幸田もも子『センセイ君主』(2013~2017年、集英社)批判~高卒お嫁さんを生産する“センセイ”~

※このブログはネタバレしかありません。

センセイ君主のネタバレを食らいたくない方はここでブラウザを閉じてください。

 

 

 

 

 

 

 

 

こんばんは。

ただいまマンガMee(iOS)(Android)というアプリ内にて幸田もも子センセイ君主(2013~2017年、集英社)という作品が全巻無料公開されています。

この作品は5年ほど前から気になっていたので、せっかくなので読んでみました。

ところが読んでみてどっこい、内容のあまりの保守的な価値観でぶったまげました。

この作品は女子高生(バカ)と先生(東大出身)の恋愛模様を描いています。(二人は出会って3ヶ月、第3巻あたりで付き合い始めます)

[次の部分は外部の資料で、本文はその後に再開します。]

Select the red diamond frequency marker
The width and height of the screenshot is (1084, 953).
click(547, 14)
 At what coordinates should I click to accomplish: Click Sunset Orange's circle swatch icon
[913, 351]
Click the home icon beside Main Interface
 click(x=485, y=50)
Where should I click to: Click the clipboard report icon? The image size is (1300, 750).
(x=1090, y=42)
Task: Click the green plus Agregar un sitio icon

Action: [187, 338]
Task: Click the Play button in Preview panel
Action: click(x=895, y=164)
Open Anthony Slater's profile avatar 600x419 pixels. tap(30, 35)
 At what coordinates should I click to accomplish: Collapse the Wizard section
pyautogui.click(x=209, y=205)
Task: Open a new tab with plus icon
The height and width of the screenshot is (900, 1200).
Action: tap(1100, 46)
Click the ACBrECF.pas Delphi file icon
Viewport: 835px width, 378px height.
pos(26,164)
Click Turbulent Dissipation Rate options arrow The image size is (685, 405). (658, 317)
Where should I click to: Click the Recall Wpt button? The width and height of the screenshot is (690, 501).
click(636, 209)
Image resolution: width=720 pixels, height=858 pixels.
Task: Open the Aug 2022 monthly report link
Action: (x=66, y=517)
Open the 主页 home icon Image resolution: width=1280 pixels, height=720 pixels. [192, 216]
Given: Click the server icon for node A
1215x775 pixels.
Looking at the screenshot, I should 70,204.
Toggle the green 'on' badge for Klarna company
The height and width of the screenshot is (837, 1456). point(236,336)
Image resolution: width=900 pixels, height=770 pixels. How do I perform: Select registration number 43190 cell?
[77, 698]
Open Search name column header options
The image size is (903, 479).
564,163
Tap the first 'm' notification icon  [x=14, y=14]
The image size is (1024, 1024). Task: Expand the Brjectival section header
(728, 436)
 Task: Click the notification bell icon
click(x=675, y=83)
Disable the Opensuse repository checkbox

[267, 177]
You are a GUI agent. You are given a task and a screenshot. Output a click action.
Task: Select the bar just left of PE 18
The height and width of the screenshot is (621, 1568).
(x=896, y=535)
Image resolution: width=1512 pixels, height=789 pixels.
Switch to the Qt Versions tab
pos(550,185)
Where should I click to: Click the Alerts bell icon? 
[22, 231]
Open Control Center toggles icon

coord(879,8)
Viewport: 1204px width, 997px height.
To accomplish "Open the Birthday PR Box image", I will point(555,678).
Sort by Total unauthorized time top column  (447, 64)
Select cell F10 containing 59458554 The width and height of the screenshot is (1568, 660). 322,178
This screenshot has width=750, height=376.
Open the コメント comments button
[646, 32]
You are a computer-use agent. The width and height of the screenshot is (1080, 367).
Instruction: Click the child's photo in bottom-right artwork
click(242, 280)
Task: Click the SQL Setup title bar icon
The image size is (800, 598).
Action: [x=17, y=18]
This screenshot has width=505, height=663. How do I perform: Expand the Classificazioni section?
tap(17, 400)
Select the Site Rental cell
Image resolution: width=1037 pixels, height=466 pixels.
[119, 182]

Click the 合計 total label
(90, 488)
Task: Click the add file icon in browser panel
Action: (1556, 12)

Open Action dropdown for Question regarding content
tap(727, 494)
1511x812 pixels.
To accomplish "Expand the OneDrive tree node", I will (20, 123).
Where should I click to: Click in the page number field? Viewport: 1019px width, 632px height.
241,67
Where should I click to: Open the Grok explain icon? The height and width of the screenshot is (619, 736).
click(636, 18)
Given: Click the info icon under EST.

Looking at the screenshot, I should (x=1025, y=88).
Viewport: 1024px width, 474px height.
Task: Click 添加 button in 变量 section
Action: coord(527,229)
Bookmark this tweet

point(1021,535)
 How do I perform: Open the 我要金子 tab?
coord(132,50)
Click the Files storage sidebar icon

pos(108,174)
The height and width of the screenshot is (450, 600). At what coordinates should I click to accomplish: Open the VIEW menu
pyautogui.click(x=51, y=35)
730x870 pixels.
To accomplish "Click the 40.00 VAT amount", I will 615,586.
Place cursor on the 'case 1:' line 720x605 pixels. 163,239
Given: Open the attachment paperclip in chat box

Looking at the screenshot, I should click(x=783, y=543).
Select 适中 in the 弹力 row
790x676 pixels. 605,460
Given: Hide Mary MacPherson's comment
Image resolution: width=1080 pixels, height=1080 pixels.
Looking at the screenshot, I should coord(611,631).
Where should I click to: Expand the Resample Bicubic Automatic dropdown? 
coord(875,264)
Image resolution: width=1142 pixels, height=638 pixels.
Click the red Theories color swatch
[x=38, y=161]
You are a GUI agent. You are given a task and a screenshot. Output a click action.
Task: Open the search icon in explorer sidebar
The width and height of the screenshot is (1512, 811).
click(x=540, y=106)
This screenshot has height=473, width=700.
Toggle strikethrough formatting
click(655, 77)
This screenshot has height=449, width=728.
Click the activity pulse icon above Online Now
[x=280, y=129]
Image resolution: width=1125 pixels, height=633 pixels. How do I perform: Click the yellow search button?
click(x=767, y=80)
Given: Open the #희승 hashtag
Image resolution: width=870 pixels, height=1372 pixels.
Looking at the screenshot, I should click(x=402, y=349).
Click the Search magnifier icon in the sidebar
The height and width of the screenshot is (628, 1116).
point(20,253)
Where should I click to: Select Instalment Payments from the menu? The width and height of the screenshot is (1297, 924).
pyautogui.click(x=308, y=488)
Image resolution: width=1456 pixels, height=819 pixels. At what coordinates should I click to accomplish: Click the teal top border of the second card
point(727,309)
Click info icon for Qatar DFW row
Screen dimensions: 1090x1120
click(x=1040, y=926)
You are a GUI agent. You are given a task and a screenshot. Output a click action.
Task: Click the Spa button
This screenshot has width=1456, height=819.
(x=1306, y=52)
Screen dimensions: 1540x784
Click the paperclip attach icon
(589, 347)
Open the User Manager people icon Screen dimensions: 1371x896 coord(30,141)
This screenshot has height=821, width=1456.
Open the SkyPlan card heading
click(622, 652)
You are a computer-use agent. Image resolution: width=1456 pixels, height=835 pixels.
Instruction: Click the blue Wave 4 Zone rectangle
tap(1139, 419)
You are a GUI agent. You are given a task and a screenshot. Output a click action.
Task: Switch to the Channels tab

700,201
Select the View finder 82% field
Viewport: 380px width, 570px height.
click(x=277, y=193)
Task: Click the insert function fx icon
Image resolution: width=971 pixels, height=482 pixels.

そしてなんと、この作品。主人公が進路について「あたし先生のお嫁さんになりたいので大学には行きません!」と言い、東大出身であるはずの先生が「フッ……お前はそういう奴だよな」と受け入れ、卒業後2人は結婚し幸せに暮らしました☆みたいなエンドなのです。

え?????????

先生、大学でなにを学んできたの?????????????

生徒に高等教育の大切さを説いてくれ?????????????????????????

という訳で徹底的に批判したいので本ブログを書いております。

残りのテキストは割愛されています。